Malcy doesn’t buy it.
“I don’t believe a lot of what politicians say,” said Malcy, a Democrat who says he can’t trust either party. “Romney and Ryan not only scare me but confuse me.”
There lies the rub. Even though Ryan’s plan wouldn’t affect seniors, the leading voice for Medicare reform in Congress could jeopardize the Republican ticket in must-win states such as Florida with large elderly populations. Polls show skepticism about changes to Medicare increases with age, even though younger generations are likely to confront the most drastic changes to the popular program.
But Florida is very much in play in 2012 because there’s one thing that seniors distrust about as much as Medicare reform: "Obamacare." When the new Romney running mate campaigns in the nation's largest swing state on Saturday for the first time, he will drag the president’s controversial health care program on stage with him.
“I believe that instead of trying to win the argument over the Ryan plan, Republicans are trying to shift the debate to the Affordable Care Act,” said Robert Blendon, a Harvard University professor of health policy and political analysis. “Republicans may have designed their plans to relieve the anxieties of retired people, but I don’t think they will be successful. Life is complicated enough for older people, and they believe the changes could leave them worse off.”
Nowhere will the Medicare debate matter more than in Florida, where 22 percent of the 2008 vote was 65 or older and 49 percent was at least 50 years old. It’s noteworthy that Ryan will make his first sales pitch on friendly turf--at a sprawling retirement community near Orlando known for greeting GOP candidates like rock stars. Romney picked the Villages for his first trip to Florida as a presidential candidate back in February 2007. Former vice presidential candidate Sarah Palin also chose the Villages for her Florida debut, drawing tens of thousands of seniors in 90-plus degree temperatures to a 2008 rally.
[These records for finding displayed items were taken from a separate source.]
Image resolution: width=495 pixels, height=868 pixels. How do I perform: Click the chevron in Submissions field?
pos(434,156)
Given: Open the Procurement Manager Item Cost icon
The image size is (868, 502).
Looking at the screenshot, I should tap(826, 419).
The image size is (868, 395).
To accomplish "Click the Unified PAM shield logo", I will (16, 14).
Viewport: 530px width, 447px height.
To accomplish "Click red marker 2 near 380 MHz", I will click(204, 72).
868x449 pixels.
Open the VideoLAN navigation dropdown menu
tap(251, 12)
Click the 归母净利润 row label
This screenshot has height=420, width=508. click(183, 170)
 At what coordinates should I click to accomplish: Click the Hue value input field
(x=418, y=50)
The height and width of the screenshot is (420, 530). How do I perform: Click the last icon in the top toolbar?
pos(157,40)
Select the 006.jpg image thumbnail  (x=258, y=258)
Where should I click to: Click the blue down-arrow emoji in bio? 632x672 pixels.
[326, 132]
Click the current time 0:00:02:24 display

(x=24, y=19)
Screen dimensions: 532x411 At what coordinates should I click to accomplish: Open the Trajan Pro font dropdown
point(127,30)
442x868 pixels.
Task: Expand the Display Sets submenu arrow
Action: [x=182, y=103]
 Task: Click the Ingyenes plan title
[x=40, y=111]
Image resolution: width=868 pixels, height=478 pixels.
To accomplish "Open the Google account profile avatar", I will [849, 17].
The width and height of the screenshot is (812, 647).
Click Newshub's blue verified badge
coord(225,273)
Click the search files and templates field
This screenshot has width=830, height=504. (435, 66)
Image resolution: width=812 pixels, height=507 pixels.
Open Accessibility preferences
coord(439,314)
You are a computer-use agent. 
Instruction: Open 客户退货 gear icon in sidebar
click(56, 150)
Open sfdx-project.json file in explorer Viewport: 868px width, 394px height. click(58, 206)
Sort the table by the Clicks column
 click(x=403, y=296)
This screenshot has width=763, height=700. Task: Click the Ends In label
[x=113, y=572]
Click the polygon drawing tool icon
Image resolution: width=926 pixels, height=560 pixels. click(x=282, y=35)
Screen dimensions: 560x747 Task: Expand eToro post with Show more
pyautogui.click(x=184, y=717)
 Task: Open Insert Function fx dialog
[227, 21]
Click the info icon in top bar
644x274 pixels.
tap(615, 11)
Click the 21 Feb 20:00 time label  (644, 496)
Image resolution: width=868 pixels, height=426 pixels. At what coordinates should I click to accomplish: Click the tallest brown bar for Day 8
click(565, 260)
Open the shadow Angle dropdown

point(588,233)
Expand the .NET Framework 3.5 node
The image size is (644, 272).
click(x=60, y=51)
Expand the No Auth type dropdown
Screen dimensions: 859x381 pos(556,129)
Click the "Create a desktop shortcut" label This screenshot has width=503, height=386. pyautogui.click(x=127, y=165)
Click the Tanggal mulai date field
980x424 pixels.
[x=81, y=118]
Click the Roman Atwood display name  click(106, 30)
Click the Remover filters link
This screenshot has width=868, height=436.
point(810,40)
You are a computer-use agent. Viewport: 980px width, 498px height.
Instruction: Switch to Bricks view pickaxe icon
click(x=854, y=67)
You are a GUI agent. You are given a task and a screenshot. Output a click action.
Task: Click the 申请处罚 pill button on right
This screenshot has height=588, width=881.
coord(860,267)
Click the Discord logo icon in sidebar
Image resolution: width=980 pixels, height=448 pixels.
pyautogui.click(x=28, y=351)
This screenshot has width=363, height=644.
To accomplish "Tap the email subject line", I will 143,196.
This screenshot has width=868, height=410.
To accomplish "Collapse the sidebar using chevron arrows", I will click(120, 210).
“People around here are much more worried about Obamacare than anything Ryan is doing,” said Richard Cole, chairman of one of the four Republican clubs at the Villages. “The Democrats are trying to scare everybody, but they cannot win this election with cheap theatrics.”
Indeed, Florida Democrats are sounding the alarm that Republicans are “doing away with Medicare as we know it.” That’s not exactly true. Under the plans offered by Romney and Ryan, people over 55 years old are eligible for traditional Medicare. The changes would kick in for younger people, who would have to use vouchers to buy traditional Medicare or private insurance. Critics say the vouchers wouldn’t cover rising medical costs, forcing future seniors to pay thousands of dollars more out of pocket.
Democratic pollster John Anzalone calls the GOP Medicare plan “a Florida game changer.” He pointed to a CNN poll last year that found opposition to Medicare reform was highest among senior citizens, at 74 percent. “This point is critical--most groups including seniors oppose the Ryan plan even when it’s made clear that the plan would not change Medicare for people over 55,” Anzalone said in an e-mail this week. A Kaiser Family Foundation survey this month similarly found the strongest opposition to a voucher program among people over 65 years old.
The saving grace for Republicans is that antipathy to the health care law also runs high. A United Technologies/National Journal Congressional Connnection Poll found 66 percent oppose the requirement to buy insurance that is the linchpin of Obama's health care reform. Asked about Medicare, 64 percent want to keep the status quo.
In an effort to keep the focus on the health care law, Republicans are accusing the president of “raiding’’ more than $700 billion from the Medicare fund to pay for his program. That figure does not represent cuts to health care benefits; it’s the estimated savings from reducing government reimbursements to hospital and insurers. “Get the facts,’ warns an Obama ad that began airing on Friday in response to Romney’s attacks.